Text segment.
☆ ☆ ☆

程式扎記: [ InAction Note ] Ch1. Meet Lucene

Lucene in action: a sample application :
To show you Lucene’s indexing and searching capabilities, we’ll use a pair of command-line applications: Indexer and Searcher. First we’ll index files in a directory; then we’ll search the created index. Before we can search with Lucene, we need to build an index, so we start with our Indexer application.

- Creating an index
A simple class called Indexer, which indexes all files in a directory ending with the .txt extension. When Indexer completes execution, it leaves behind a Lucene index for its sibling, Searcher (presented next in section 1.4.2). After the annotated code listing, we show you how to use Indexer; if it helps you to learn how Indexer is used before you see how it’s coded, go directly to the usage discussion that follows the code.

USING INDEXER TO INDEX TEXT FILES
Listing 1.1 shows the Indexer command-line program, originally written for Erik’s introductory Lucene article on java.net. It takes two arguments:

* A path to a directory where we store the Lucene index
* A path to a directory that contains the files we want to index

Listing 1.1 Indexer, which indexes .txt files

view plaincopy to clipboardprint?
package ch1;  
  
import java.io.File;  
import java.io.FileFilter;  
import java.io.FileReader;  
import java.io.IOException;  
  
import org.apache.lucene.analysis.standard.StandardAnalyzer;  
import org.apache.lucene.document.Document;  
import org.apache.lucene.document.Field;  
import org.apache.lucene.index.IndexWriter;  
import org.apache.lucene.store.Directory;  
import org.apache.lucene.store.FSDirectory;  
import org.apache.lucene.util.Version;  
  
public class Indexer {  
    private IndexWriter writer;  
  
    private static class TextFilesFilter implements FileFilter {  
        public boolean accept(File path) {  
            // 6) Index .txt only.  
            return path.getName().toLowerCase().endsWith(".txt");  
        }  
    }  
  
    public Indexer(String indexDir) throws IOException {  
        Directory dir = FSDirectory.open(new File(indexDir));  
        // 3) Create Lucene IndexWriter.  
        writer = new IndexWriter(dir, new StandardAnalyzer(Version.LUCENE_30),  
                true, IndexWriter.MaxFieldLength.UNLIMITED);  
    }  
      
    public void close() throws IOException {  
        // 4) Close IndexWriter  
        writer.close();  
    }  
      
    public int index(String dataDir, FileFilter filter) throws Exception {  
        File[] files = new File(dataDir).listFiles();  
        for (File f : files) {  
            if (!f.isDirectory() && !f.isHidden() && f.exists() && f.canRead()  
                    && (filter == null || filter.accept(f))) {  
                indexFile(f);  
            }  
        }  
        return writer.numDocs(); // 5) Return the number of indexed docs.  
    }  
      
    protected Document getDocument(File f) throws Exception {  
        Document doc = new Document();  
        doc.add(new Field("contents", new FileReader(f))); // 7) Index file content.

☆ ☆ ☆

Material supplied.
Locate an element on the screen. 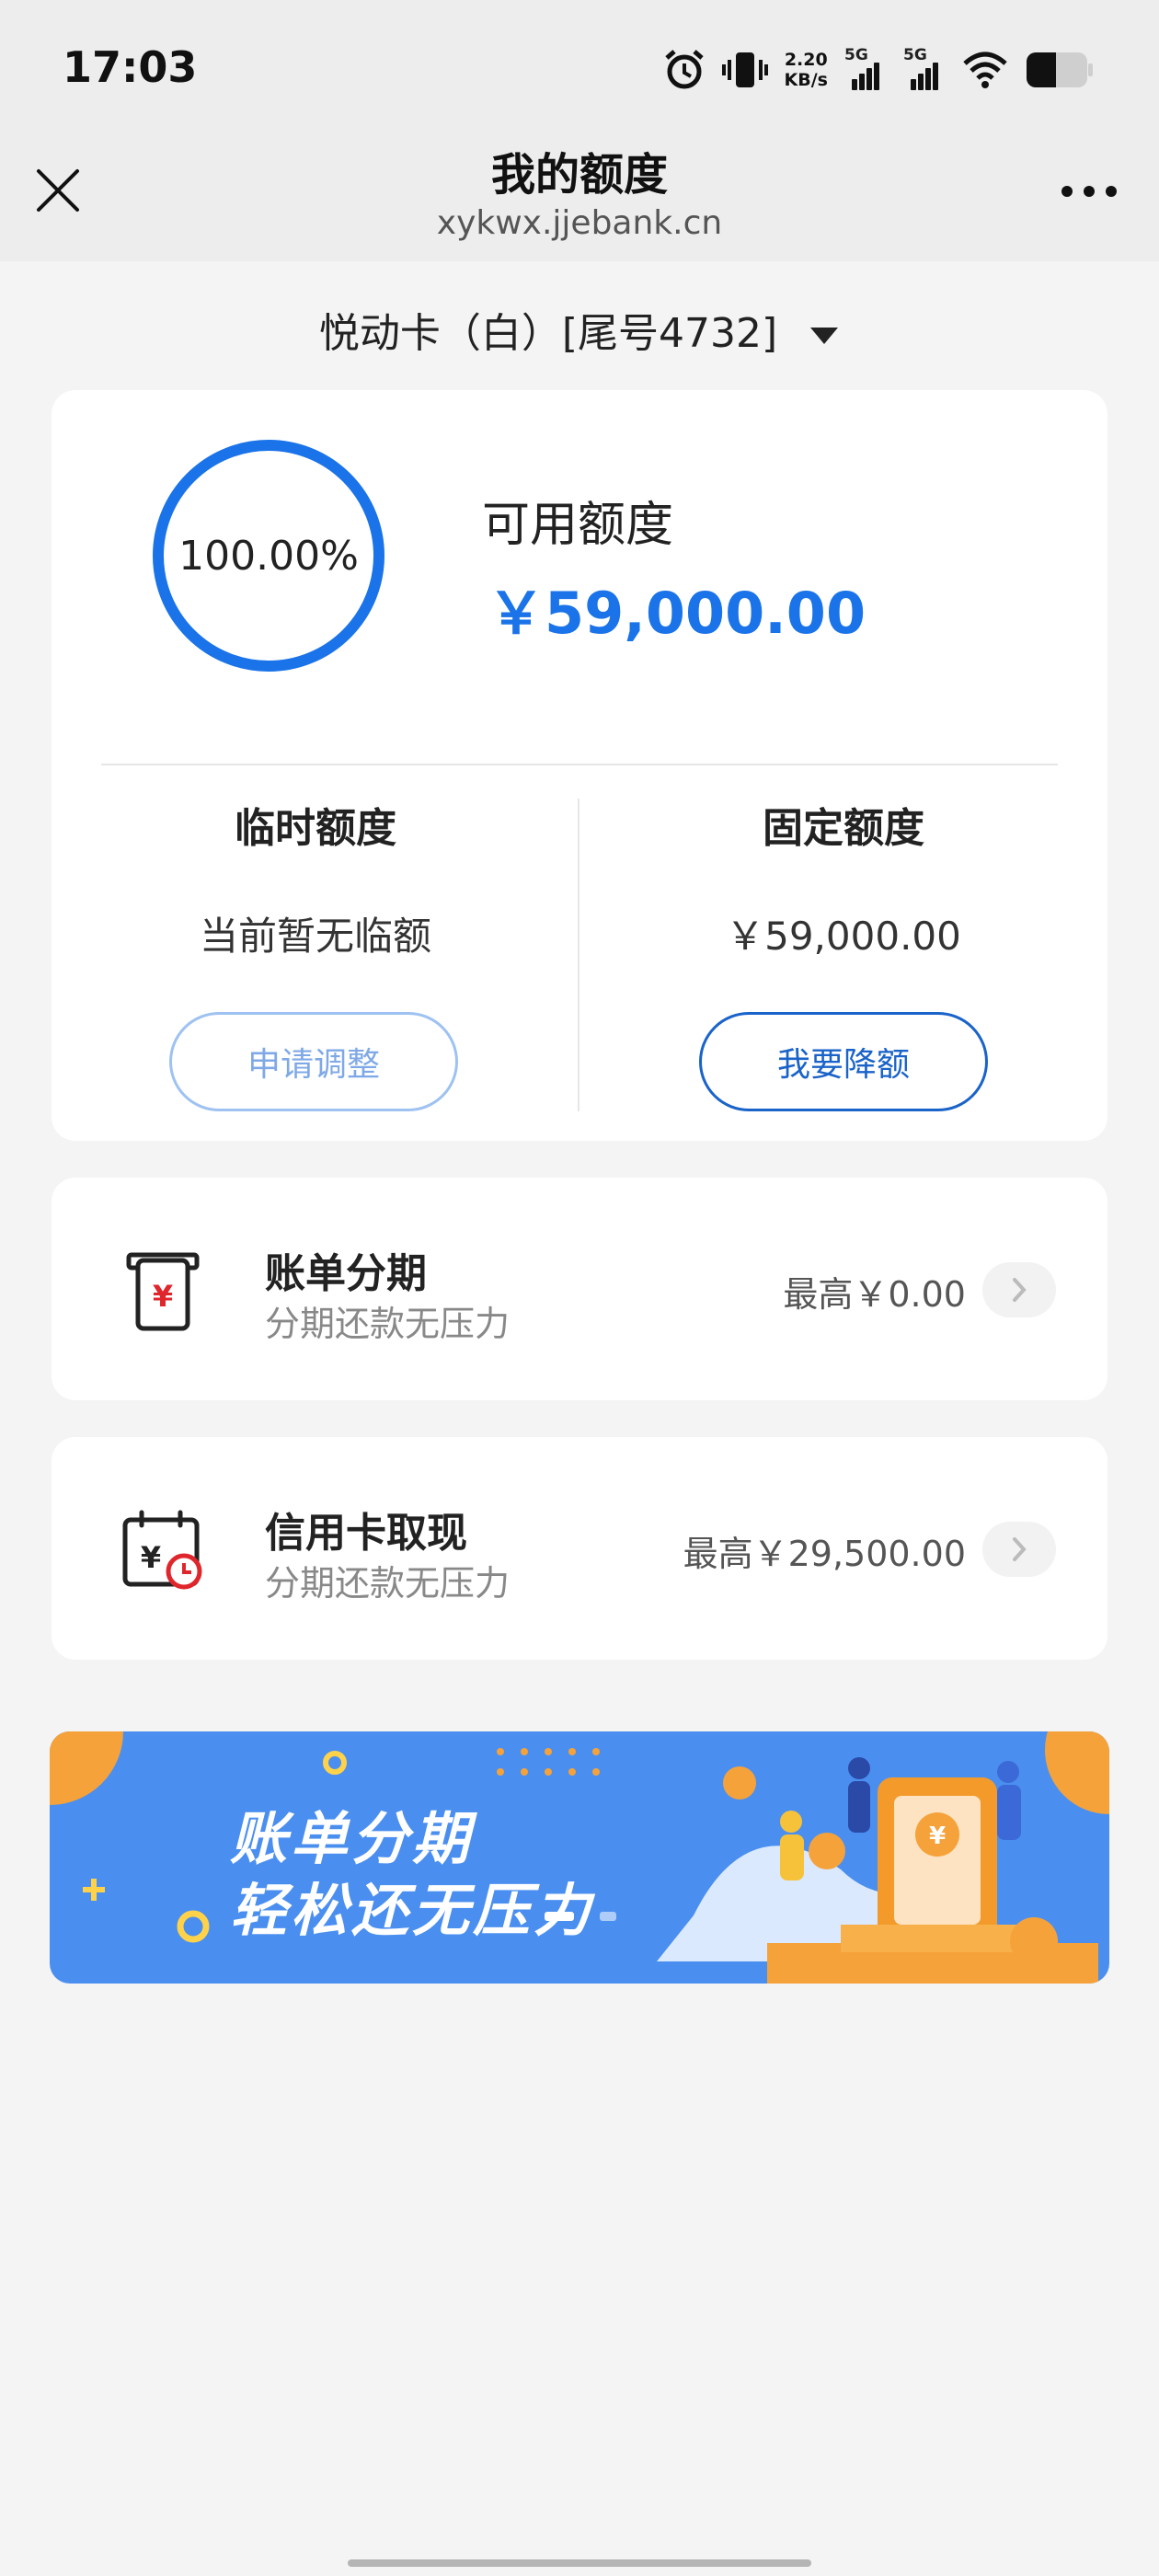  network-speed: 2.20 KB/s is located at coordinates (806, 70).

☆ ☆ ☆

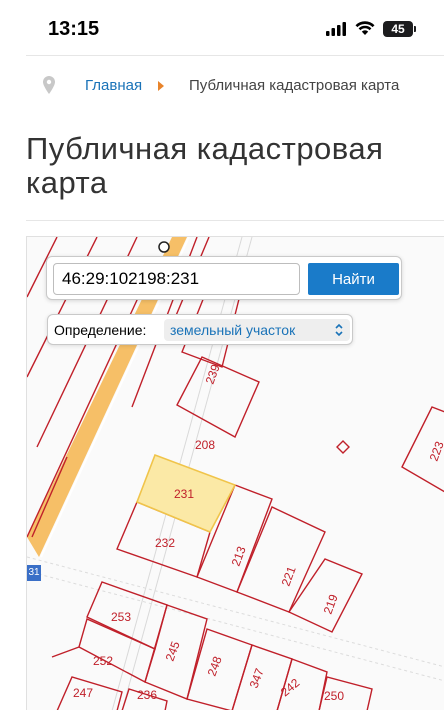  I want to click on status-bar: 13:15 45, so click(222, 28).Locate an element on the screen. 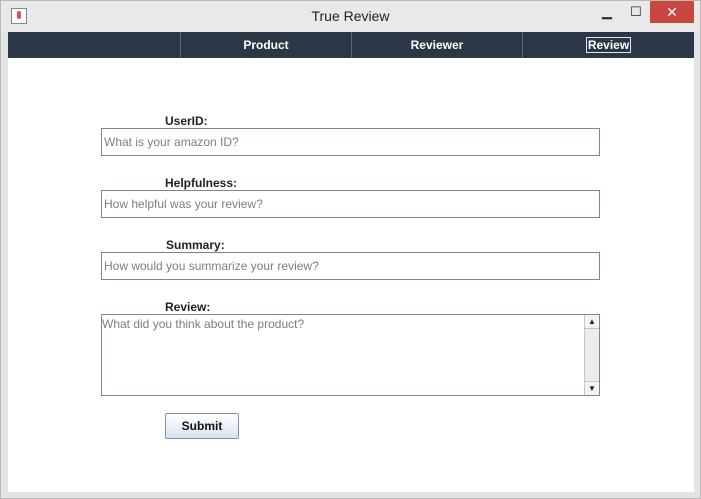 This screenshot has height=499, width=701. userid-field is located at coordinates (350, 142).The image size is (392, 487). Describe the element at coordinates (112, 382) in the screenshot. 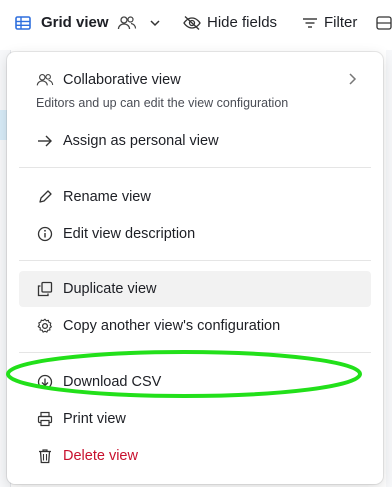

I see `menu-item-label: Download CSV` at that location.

☆ ☆ ☆

Task prompt. Can you pick up the Lucene Indexer walkthrough from its last line and keep writing it?

Result below.
        doc.add(new Field("filename", f.getName(), Field.Store.YES, Field.Index.NOT_ANALYZED)); // 8) Index filename  
        doc.add(new Field("fullpath", f.getCanonicalPath(), Field.Store.YES, Field.Index.NOT_ANALYZED)); // 9) Index full path  
        return doc;  
    }  
      
    private void indexFile(File f) throws Exception {  
        System.out.println("Indexing " + f.getCanonicalPath());  
        Document doc = getDocument(f);  
        writer.addDocument(doc); // 10) Add doc to Lucene index  
    }  
      
    public static void main(String[] args) throws Exception {  
        if (args.length != 2) {  
            throw new IllegalArgumentException("Usage: java "  
                    + Indexer.class.getName() + "  ");  
        }  
        String indexDir = args[0];  // 1) Create index in this directory  
        String dataDir = args[1];   // 2) Index *.txt from this directory  
        long start = System.currentTimeMillis();  
        Indexer indexer = new Indexer(indexDir);  
        int numIndexed;  
        try {  
            numIndexed = indexer.index(dataDir, new TextFilesFilter());  
        } finally {  
            indexer.close();  
        }  
        long end = System.currentTimeMillis();  
        System.out.println("Indexing " + numIndexed + " files took "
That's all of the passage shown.